Действуя по заранее заготовленной тактике, в условиях боя в плотных зарослях, после первоначального прорыва, половине рыцарей надлежало спешиться. Молодой воин резво соскочил с кобылы, буквально накидываясь на стрелка. Он уронил обидчика и незамедлительно вонзил остриё клинка тому в горло. Не успел Герард выбрать новую цель, как внезапный тупой удар в спину повалил наземь его самого. Упав на сырую траву, парень перевернулся — внушительных размеров истукан, в лёгкой солдаткой кирасе, замахнулся для второго удара. Юноша вытащил оружие из трупа и блокировал, опирая тыльную, неточеную сторону лезвия на вторую латную перчатку. Тяжёлый эспадон ударил в лёгкий гросс-мессер, что заставило двуручный клинок отпрыгнуть, а рыцаря глубже вжаться в мокрую почву. Облегчённое снаряжение придавало бо́льшую манёвренность, и рыцарь перекатился в сторону, уходя от третьего выпада.
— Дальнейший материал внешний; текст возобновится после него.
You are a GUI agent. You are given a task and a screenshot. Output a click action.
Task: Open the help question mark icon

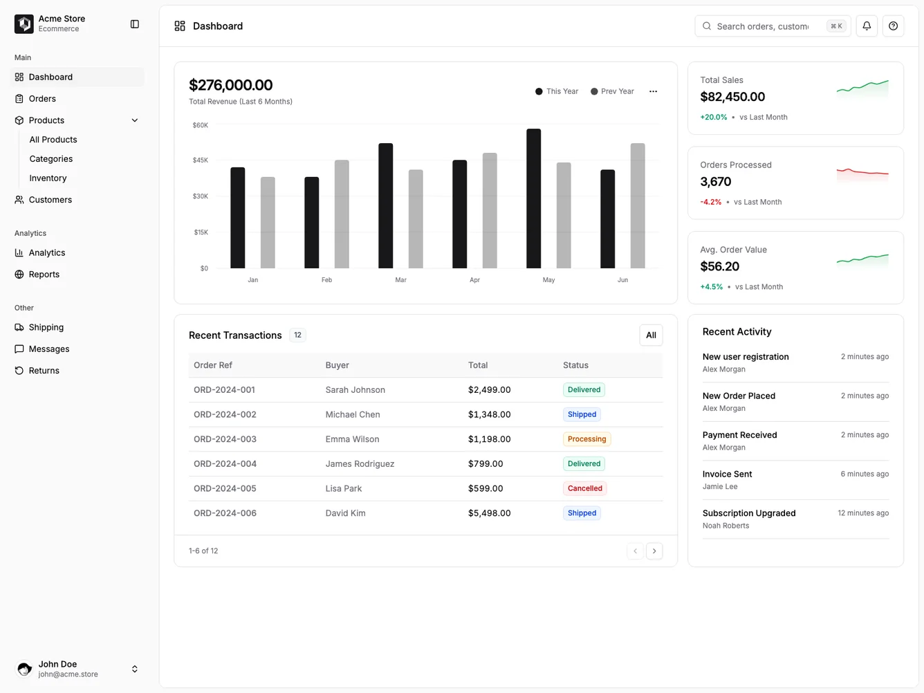coord(892,26)
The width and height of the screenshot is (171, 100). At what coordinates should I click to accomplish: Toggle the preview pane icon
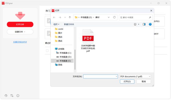point(144,24)
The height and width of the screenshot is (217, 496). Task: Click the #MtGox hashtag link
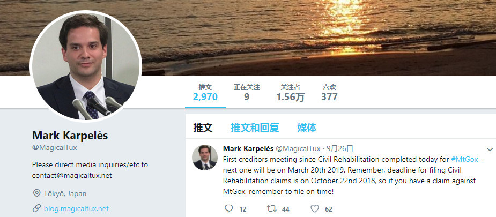click(x=464, y=159)
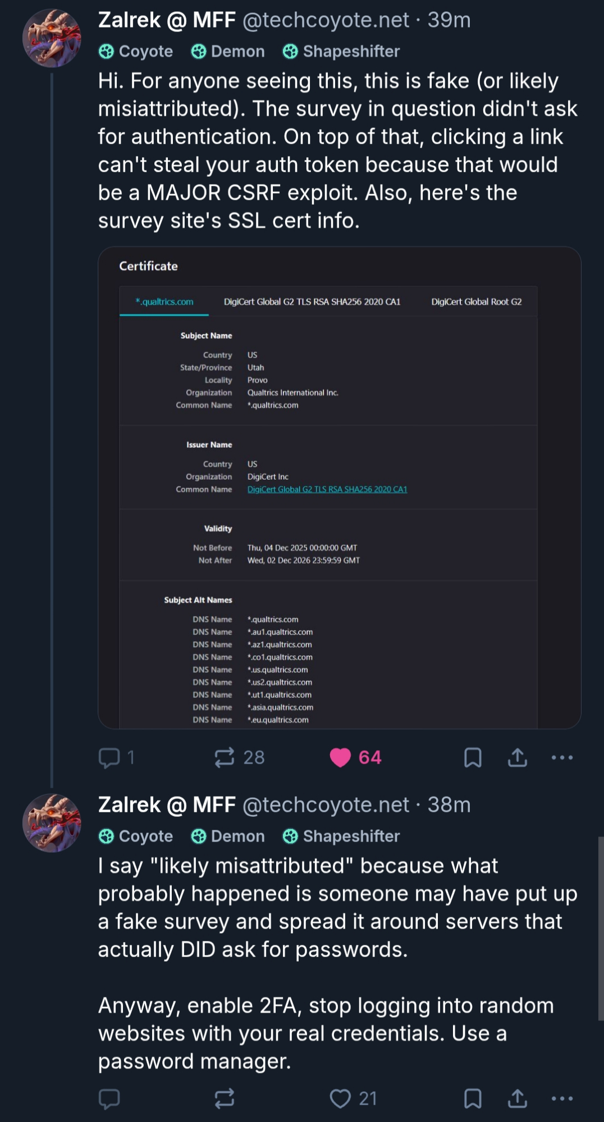
Task: Bookmark the second post about 2FA
Action: pos(473,1098)
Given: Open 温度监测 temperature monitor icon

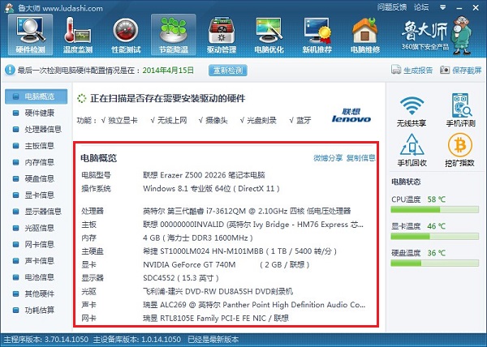Looking at the screenshot, I should pyautogui.click(x=80, y=32).
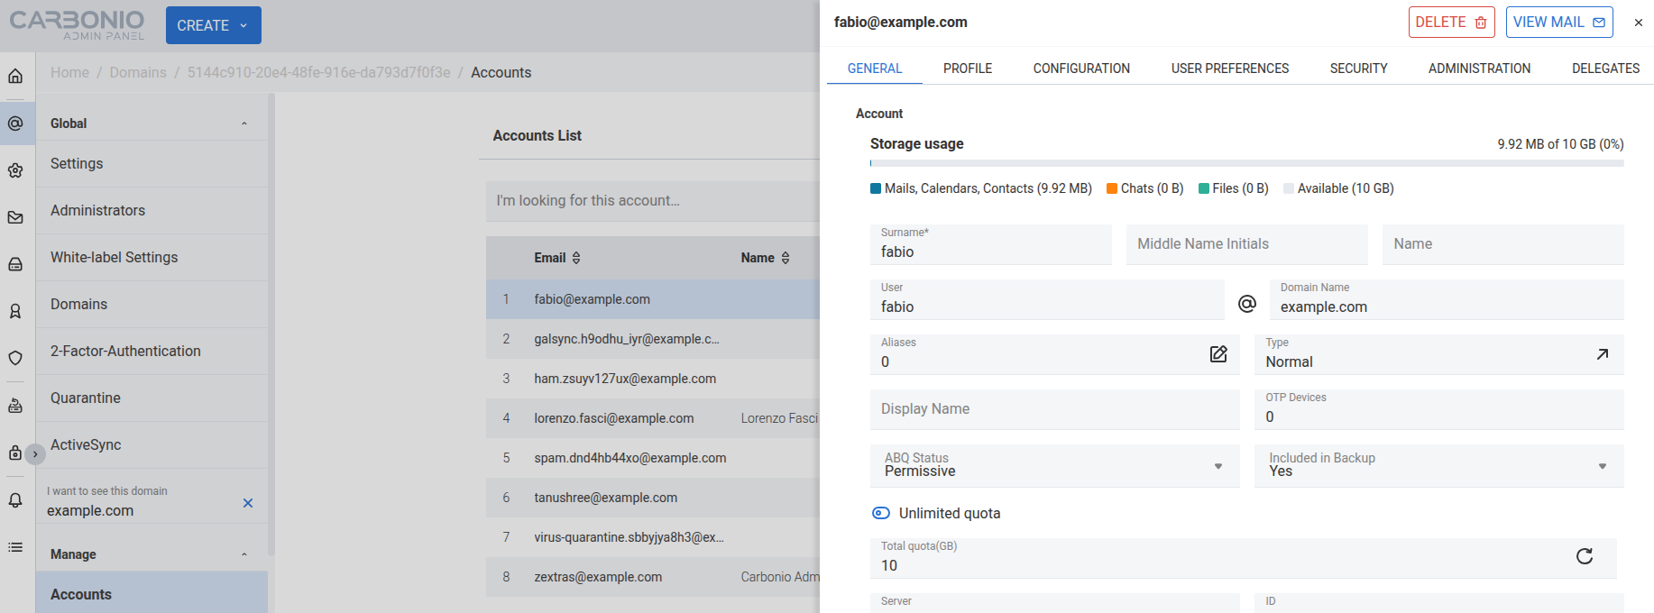Open the ABQ Status dropdown

(1055, 466)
Герард поспешил подняться, и ему тут же пришлось отражать четвёртый замах — мечи столкнулись, но теперь рыцарь чувствовал опору под ногами и не шелохнулся — вес доспехов позволил с лёгкостью сохранить равновесие. Резким движением торса от берда юноша отбросил от себя тяжёлое лезвие и скользящим ударом направил свой меч в шею головорезу. В глазах бродяги мелькнул страх, но он успел среагировать, и вместо шеи гросс-мессер настежь пронзил левую ладонь убийцы. Воспользовавшись секундной задержкой, истукан выпустил из рук эспадон, шагнул на рыцаря, сократив дистанцию и уклонившись от острия, и выхватил из-за пояса кинжал.
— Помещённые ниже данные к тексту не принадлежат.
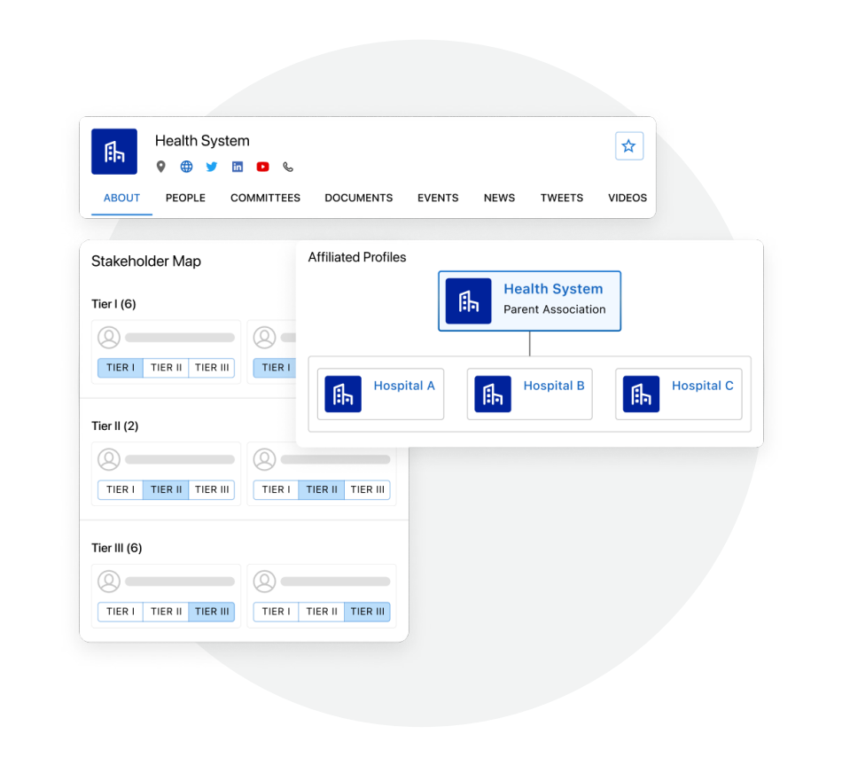Click the Hospital B building icon
This screenshot has height=773, width=842.
click(493, 394)
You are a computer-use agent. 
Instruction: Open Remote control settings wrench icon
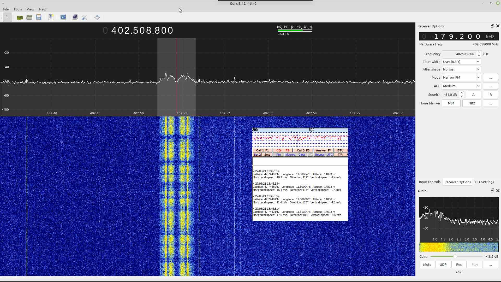[x=85, y=17]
Корд. Герард не успел среагировать, и ему под левую руку, между пластинами, вонзилась широкая стальная игла. Однако вместо боли юноша почувствовал прилив сил. Мощный приступ гнева и ярости, такой, которого ему раньше никогда не доводилось испытывать, затуманил разум. Рыцарь уронил оружие и со всей силы вдарил по гнусному душегубскому носу. Из последнего брызнула кровь, что заставило бандита попятиться. Юноша бросился на врага всем телом, схватив его и легко, словно пушинку, повалив наземь. Не успел разбойник опомниться, как ему в лицо повторно влетела латная перчатка, деформируя челюсть. Герард истошно взревел и принялся поочерёдно, двумя руками, вколачивать лицо бродяги в тыльную сторону его черепа. Кровь расплескалась, перекрашивая мокрую траву. Парень бил и бил, полностью отдав себя этому увлекательному процессу. В реальность его вернул выкрик:
— Шлёнда!
Молодой рыцарь обернулся — прямо позади него замертво упал юноша в лохмотьях, который секундой ранее занёс свою окованную дубину для удара. За упавшим телом возвышалась фигура рыцаря-капитана.
— Герард, ты как? — он сделал два шага вперёд и протянул Герарду открытую ладонь. — Вставай.
***
У потухшего очага на коленях стояло трое головорезов. Перед ними туда-сюда расхаживал Варин.
— Ну что, выродки, погуляли? Последний шанс даю совесть отчистить — почто старика убили?
— Сказал, сказал я уже, падла латная, — выл самый старый из пленников, — не знаем мы старика. Кляча твоя, поганая, сама пришла, — дальнейшая речь потонула во всхлипе, — будь она неладна…
Рыцарь капитан наигранно хохотнул:
— Точно. Сама прямо к вам на стоянку и прискакала. Чудо Господне, не иначе.
Он подошёл к старому душегубу и схватил его за грудки, приподнимая с колен.
— Ну, скажи. За что? Ну! Вы же видели — старик — тебя, чёрт ты этакий, много старше. С конём худым, с робой старой. Ну, брать же нечего! На кой-пёс его к Христу отправили?
— Не в лагерь он пришёл, конь твой. В лесу нашли его, — вмешался бандит помоложе, — потом и сюда привели. Делай что хошь, а старика мы твоего не видывали.